Il y a des livres qu’on lit, et d’autres qui nous traversent.
Heartbeat, de Dana Blue, fait partie de ceux qui restent, même une fois refermés. J’ai découvert ce roman un peu par hasard, un peu par appel. J’avais déjà lu un autre livre de l’autrice, et je l’ai rencontrée au Salon du livre de Montréal. Ce jour-là, sans le savoir, j’ai mis la main sur une histoire qui allait résonner bien au-delà de sa quatrième de couverture.
J’y ai retrouvé Rudy, un jeune homme qui se cherche, qui explore, qui doute, et dans ses silences, ses regards, ses questionnements, j’ai reconnu le garçon que j’étais.
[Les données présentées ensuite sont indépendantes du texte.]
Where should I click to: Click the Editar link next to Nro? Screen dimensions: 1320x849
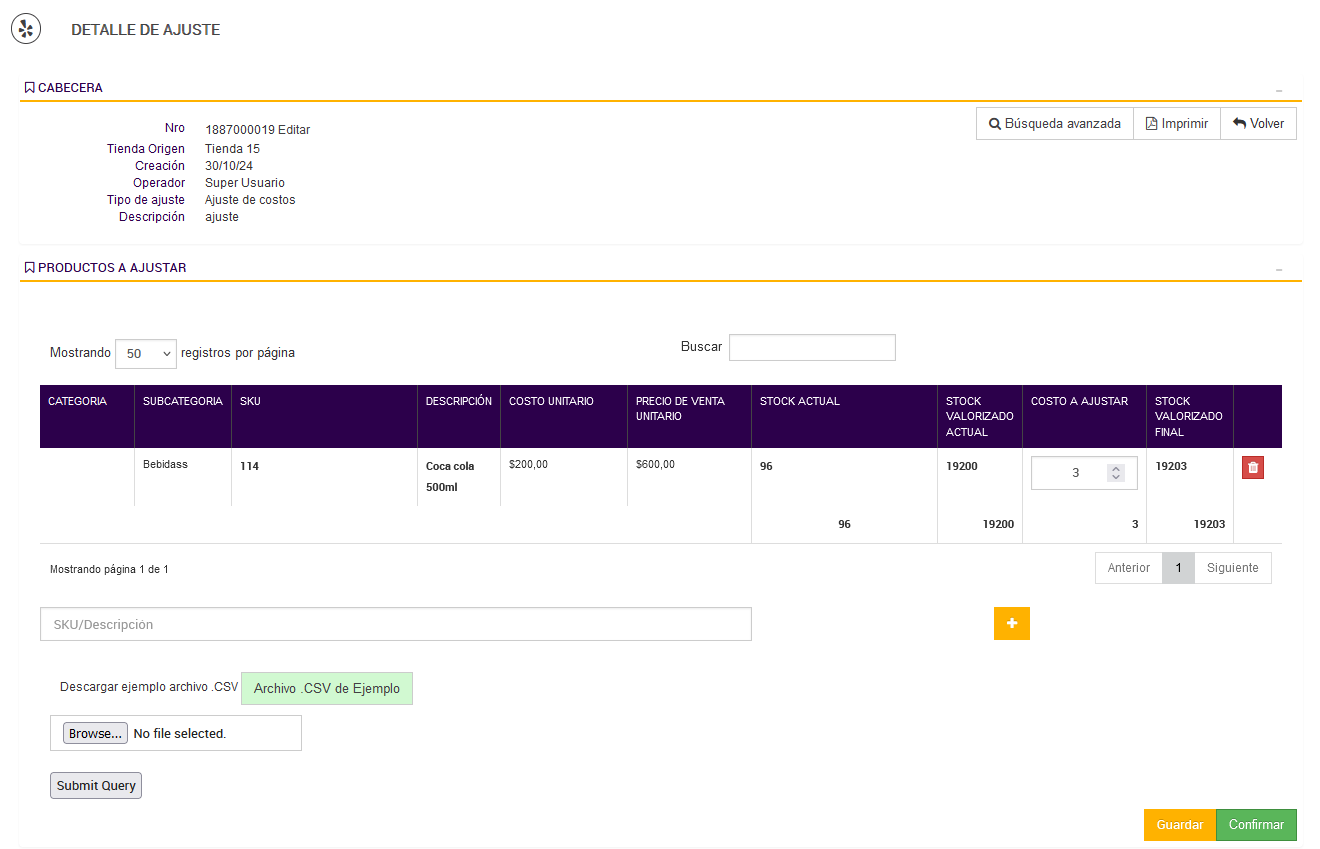pyautogui.click(x=294, y=130)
Moi aussi, plus jeune, je me suis demandé qui j’étais. Moi aussi, j’ai cherché à comprendre mes désirs. Et dans cette exploration, Rudy devient une présence familière, presque intime.
Le roman est traversé par une tension palpable, à la fois émotionnelle et sensuelle. Ce n’est pas une histoire d’amour simple. C’est une histoire de désir diffus, d’ambiguïté constante, de ce qui vibre sans jamais s’exprimer complètement.
Ce qui m’a frappé, c’est cette atmosphère particulière : celle d’un lieu où la vie est suspendue, ralentie. On y sent la solitude des patients, même quand ils sont entourés. Le vide entre les mots. Les corps présents mais distants. Dana Blue a su capter cette sensation étrange d’être à la fois avec les autres et profondément seul. Et ça, ça m’a touché.
Peut-être que ça m’a parlé parce que mon copain est infirmier — et que même si le roman ne parle pas directement de soin, il évoque cette humanité fragile, ces silences lourds, ces liens fugaces qu’on crée quand on est à bout, quand on attend, quand on espère. J’y ai reconnu quelque chose de vrai.
Ce qui m’a le plus touché, c’est l’introspection. Rudy dit rarement les choses, mais on sent tout ce qu’il retient. Dana Blue a cette capacité rare à faire vibrer l’indicible, à écrire le non-dit avec une poésie sensorielle qui prend au ventre.
Et puis il y a la fin.
Je m’y attendais. Je savais que ce ne serait pas un “happy end”. Mais quand ça arrive, ça fait mal. C’est brutal, injuste, bouleversant. Et pourtant, ça n’annule pas la beauté du chemin parcouru. La douleur fait partie de l’histoire. De la vie. Et je crois que c’est ce que ce roman m’a appris : parfois, aimer, c’est aussi accepter de perdre.
Alors non, je ne vous dirai pas de lire Heartbeat “parce qu’il est bien”. Je vous dirai simplement : si vous êtes prêts à être remué, à ressentir fort, à vous souvenir de qui vous êtes ou de qui vous avez été, ce livre pourrait bien vous parler, comme il m’a parlé à moi.